This document describes a very simple process suitable for most projects under
the PSF umbrella. It is based on [this Medium article](https://medium.com/the-node-js-collection/healthy-open-source-967fa8be7951) and the [Node.js Community Contribution Guide](https://github.com/nodejs/TSC/blob/master/BasePolicies/CONTRIBUTING.md).
Projects are encouraged to adopt this whether they
are hosted under the PSF or not.

The goal of this document is to create a contribution process that:

* Encourages new contributions.
* Encourages contributors to remain involved.
* Avoids unnecessary processes and bureaucracy whenever possible.
* Creates a transparent decision making process which makes it clear how
contributors can be involved in decision making.

This document is based on much prior art in the Node.js community, io.js,
and the Node.js project.

Additional guidance can be found at the [Permissionless Software Foundation Telegram Channel](https://t.me/permissionless_software).

## Vocabulary

* A **Contributor** is any individual creating or commenting on an issue or pull request.
* A **Committer** is a subset of contributors who have been given write access to the repository.
* A **TC (Technical Committee)** is a group of committers representing the required technical
expertise to resolve rare disputes.

# Logging Issues

Log an issue for any question or problem you might have. When in doubt, log an issue,
any additional policies about what to include will be provided in the responses. The only
exception is security disclosures which should be sent privately.

Committers may direct you to another repository, ask for additional clarifications, and
add appropriate metadata before the issue is addressed.

Please be courteous, respectful, and every participant is expected to follow the
project's Code of Conduct.

# Contributions

Any change to resources in this repository must be through pull requests. This applies to all changes
to documentation, code, binary files, etc. Even long term committers and TC members must use
pull requests.

No pull request can be merged without being reviewed.

For non-trivial contributions, pull requests should sit for at least 36 hours to ensure that
contributors in other timezones have time to review. Consideration should also be given to
weekends and other holiday periods to ensure active committers all have reasonable time to
become involved in the discussion and review process if they wish.

The default for each contribution is that it is accepted once no committer has an objection.
During review committers may also request that a specific contributor who is most versed in a
particular area gives a "LGTM" before the PR can be merged. There is no additional "sign off"
process for contributions to land. Once all issues brought by committers are addressed it can
be landed by any committer.

In the case of an objection being raised in a pull request by another committer, all involved
committers should seek to arrive at a consensus by way of addressing concerns being expressed
by discussion, compromise on the proposed change, or withdrawal of the proposed change.

If a contribution is controversial and committers cannot agree about how to get it to land
or if it should land then it should be escalated to the TC. TC members should regularly
discuss pending contributions in order to find a resolution. It is expected that only a
small minority of issues be brought to the TC for resolution and that discussion and
compromise among committers be the default resolution mechanism.

# Becoming a Committer

All contributors who land a non-trivial contribution should be on-boarded in a timely manner,
and added as a committer, and be given write access to the repository.
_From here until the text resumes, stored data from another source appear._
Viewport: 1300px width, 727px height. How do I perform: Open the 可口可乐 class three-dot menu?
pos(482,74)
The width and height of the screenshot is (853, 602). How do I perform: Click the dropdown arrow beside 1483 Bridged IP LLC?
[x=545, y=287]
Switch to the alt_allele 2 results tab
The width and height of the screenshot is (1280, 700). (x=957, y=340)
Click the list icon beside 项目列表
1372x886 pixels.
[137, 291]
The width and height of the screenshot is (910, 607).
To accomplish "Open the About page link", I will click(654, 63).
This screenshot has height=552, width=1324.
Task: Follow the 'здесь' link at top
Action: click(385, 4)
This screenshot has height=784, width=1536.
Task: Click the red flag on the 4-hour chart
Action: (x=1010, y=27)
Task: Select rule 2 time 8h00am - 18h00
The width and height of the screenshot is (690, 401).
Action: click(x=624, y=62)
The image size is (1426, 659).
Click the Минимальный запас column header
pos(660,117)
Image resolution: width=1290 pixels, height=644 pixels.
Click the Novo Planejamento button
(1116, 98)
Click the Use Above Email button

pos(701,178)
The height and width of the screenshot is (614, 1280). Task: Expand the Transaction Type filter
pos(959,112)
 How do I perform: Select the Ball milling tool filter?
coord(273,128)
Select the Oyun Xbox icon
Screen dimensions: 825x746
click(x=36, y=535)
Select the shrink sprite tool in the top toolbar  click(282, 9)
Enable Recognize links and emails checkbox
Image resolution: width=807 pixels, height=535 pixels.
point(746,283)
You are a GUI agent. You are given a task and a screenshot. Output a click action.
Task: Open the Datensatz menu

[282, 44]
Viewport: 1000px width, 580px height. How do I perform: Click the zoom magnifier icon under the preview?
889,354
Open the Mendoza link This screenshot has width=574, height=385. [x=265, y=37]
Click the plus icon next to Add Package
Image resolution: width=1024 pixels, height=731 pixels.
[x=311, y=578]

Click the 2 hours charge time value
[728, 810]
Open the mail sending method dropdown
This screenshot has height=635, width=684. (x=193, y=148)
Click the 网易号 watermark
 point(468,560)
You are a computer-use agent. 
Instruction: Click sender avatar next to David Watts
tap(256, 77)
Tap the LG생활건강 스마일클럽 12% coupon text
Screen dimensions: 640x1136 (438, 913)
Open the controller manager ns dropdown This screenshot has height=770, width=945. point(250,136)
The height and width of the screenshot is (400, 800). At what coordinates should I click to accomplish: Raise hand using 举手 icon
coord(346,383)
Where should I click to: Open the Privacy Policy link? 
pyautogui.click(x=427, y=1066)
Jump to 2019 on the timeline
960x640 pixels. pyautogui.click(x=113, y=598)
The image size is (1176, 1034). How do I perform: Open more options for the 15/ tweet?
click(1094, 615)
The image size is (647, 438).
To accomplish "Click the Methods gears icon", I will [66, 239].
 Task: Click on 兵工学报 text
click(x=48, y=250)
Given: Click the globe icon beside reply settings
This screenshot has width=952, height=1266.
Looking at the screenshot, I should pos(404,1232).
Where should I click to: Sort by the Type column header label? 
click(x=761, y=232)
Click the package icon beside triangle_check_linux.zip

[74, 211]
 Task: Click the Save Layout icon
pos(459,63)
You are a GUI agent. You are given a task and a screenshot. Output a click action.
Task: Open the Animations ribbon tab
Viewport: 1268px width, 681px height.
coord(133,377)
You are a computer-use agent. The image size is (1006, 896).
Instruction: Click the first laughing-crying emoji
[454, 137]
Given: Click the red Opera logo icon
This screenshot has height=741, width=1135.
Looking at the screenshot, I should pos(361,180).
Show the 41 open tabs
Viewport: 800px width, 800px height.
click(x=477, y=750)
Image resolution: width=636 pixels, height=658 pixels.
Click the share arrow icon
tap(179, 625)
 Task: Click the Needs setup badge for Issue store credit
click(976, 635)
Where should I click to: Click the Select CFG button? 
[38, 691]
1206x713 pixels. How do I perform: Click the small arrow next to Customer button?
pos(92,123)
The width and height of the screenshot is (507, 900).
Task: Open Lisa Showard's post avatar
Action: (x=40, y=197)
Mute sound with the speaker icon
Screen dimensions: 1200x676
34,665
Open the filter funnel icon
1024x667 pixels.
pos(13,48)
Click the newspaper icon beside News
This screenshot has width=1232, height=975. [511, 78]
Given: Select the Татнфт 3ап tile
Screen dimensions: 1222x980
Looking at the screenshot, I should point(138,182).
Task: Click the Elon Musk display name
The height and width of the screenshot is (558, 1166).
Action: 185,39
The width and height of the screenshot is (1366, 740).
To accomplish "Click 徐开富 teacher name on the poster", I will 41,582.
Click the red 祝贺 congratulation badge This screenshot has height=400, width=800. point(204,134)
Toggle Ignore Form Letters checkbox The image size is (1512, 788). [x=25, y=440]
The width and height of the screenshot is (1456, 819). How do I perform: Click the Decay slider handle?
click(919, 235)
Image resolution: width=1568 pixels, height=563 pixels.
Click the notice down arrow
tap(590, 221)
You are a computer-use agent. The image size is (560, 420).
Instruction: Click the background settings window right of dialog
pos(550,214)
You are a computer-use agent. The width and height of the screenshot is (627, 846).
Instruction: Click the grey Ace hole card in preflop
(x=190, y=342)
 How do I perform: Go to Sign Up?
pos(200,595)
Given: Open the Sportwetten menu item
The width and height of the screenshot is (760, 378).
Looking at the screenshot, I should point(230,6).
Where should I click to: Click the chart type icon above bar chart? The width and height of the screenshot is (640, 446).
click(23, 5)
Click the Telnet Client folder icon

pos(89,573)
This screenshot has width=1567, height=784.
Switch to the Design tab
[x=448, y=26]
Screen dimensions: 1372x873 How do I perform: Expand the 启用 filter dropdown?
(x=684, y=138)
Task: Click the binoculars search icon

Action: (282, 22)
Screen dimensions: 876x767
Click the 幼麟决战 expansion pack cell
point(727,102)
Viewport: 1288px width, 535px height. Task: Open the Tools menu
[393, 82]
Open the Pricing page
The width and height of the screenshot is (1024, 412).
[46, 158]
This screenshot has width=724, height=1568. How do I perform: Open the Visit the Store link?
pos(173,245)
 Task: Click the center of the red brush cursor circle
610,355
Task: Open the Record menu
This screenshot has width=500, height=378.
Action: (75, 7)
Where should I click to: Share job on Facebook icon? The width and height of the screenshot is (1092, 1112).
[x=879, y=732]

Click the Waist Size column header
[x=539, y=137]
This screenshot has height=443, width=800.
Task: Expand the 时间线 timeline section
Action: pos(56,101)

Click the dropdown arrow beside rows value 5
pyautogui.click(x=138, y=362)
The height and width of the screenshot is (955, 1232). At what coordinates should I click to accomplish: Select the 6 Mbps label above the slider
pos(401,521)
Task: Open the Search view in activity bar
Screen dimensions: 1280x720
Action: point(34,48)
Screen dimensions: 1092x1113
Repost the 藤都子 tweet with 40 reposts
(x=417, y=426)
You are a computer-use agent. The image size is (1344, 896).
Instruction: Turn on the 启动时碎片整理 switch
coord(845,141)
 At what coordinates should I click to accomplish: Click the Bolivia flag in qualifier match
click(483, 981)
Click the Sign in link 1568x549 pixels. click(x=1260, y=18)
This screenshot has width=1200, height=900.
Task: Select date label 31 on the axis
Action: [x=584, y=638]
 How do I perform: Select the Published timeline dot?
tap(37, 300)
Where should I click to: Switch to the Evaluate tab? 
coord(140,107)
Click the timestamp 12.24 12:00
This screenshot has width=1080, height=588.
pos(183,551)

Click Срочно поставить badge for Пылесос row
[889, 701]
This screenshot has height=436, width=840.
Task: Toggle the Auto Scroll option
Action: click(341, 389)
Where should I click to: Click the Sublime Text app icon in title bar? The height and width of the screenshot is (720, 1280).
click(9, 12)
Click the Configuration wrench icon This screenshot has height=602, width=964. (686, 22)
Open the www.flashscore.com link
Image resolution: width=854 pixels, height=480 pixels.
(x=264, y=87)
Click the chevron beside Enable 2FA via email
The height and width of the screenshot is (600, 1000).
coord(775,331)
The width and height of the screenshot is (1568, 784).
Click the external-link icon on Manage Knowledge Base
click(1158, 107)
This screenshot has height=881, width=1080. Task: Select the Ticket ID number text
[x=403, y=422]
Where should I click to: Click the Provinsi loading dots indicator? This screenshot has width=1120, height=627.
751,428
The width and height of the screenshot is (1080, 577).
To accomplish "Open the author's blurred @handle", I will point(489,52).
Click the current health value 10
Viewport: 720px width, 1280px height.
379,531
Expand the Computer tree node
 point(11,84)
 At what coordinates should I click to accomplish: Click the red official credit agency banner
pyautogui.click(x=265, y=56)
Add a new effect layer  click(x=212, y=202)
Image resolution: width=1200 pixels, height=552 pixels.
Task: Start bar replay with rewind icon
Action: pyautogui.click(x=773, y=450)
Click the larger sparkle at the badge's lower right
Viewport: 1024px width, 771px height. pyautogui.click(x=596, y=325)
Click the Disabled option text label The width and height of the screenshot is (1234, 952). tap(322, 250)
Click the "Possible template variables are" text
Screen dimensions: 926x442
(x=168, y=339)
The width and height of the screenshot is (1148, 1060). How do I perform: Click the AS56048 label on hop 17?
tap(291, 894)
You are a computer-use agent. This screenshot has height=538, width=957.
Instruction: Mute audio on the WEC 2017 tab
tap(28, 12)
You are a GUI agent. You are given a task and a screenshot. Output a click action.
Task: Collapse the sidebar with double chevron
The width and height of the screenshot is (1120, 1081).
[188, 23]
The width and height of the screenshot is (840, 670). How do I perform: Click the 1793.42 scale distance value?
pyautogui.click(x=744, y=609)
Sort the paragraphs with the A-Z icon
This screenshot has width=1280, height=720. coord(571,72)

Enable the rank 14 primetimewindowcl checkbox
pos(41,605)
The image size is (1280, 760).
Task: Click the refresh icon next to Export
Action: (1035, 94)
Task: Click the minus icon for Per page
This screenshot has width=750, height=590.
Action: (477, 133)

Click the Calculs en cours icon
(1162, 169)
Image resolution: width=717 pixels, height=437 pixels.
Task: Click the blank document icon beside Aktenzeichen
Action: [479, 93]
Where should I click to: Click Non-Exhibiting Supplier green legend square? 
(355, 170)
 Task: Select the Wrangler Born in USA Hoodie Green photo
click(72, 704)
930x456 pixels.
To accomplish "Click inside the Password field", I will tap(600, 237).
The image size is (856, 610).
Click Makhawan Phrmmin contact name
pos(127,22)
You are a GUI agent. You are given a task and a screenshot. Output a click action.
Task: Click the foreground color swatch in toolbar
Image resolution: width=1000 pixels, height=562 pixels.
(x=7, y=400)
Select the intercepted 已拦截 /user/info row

Committers are expected to follow this policy and continue to send pull requests, go through
proper review, and have other committers merge their pull requests.

# TC Process

The TC uses a "consensus seeking" process for issues that are escalated to the TC.
The group tries to find a resolution that has no open objections among TC members.
If a consensus cannot be reached that has no objections then a majority wins vote
is called. It is also expected that the majority of decisions made by the TC are via
a consensus seeking process and that voting is only used as a last-resort.

Resolution may involve returning the issue to committers with suggestions on how to
move forward towards a consensus. It is not expected that a meeting of the TC
will resolve all issues on its agenda during that meeting and may prefer to continue
the discussion happening among the committers.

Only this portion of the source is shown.